Esens - Der Esenser Krimiautor Manfred C. Schmidt arbeitet nach „Gut Schuss“ und „Kaltblut“ gerade an seinem dritten Roman. Jetzt jedoch macht er zunächst durch eine Beteiligung an der soeben erschienenen Krimi-Anthologie „Der letzte Schluck Corona“ von sich Reden. Es handelt sich laut Titel um „mörderische Bier-Geschichten mit Geschmack“.
„Zum Tanz mit dem Tod gehört auch ein Bier. Denn wie lautet der bekannte Spruch? Wer viel Bier trinkt, stirbt. Wer kein Bier trinkt, stirbt allerdings auch“, merkt Schmidt zum Thema dieser Neuerscheinung an.

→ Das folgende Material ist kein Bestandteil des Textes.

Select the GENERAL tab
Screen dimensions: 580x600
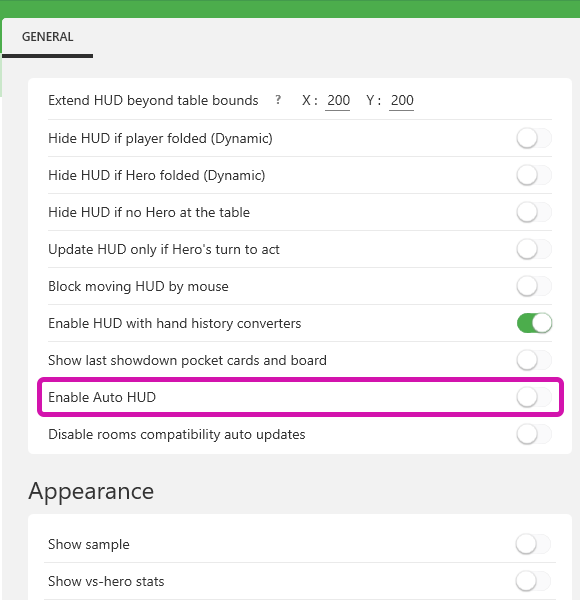(47, 37)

In 21 unterhaltsamen Kurzgeschichten zeigen namhafte Krimi-Autoren, darunter die Grand Dame der schwedischen Kriminalliteratur, Maj Sjöwall, wie dem Schrecken in Corona-Zeiten mit schwarzem Humor und einem kühlen Bier die Stirn geboten werden kann. Zwischen Gerstensaft und Seuche, zwischen Lebenslust und Mordlust: Bei dem 254 Seiten starken Werk, bei Bookspot herausgegeben von Toby Martins, handelt es sich um eine wunderbar zweideutige und spritzig-makabre Kurzkrimi-Sammlung, bei der Gänsehaut, Herzrasen und das eine oder andere Schmunzeln garantiert sind. „Ich freue mich, dass ich einen Beitrag zu dieser Anthologie mit solch bekannten Schriftstellerkollegen leisten konnte“, sagt der Esenser.
Neben Manfred C. Schmidt liefern unter anderem Kai Engelke, Regine Kölpin, Jürgen Ehlers sowie Marita und Jürgen Alberts spannende Erzählungen. Schmidts Kurzkrimi heißt „Bier aus grünen Flaschen oder Ostfriesische Kneipenregel“. Darin beschreibt er drastisch und schwarzhumorig die Nichteinhaltung der besagten Regel.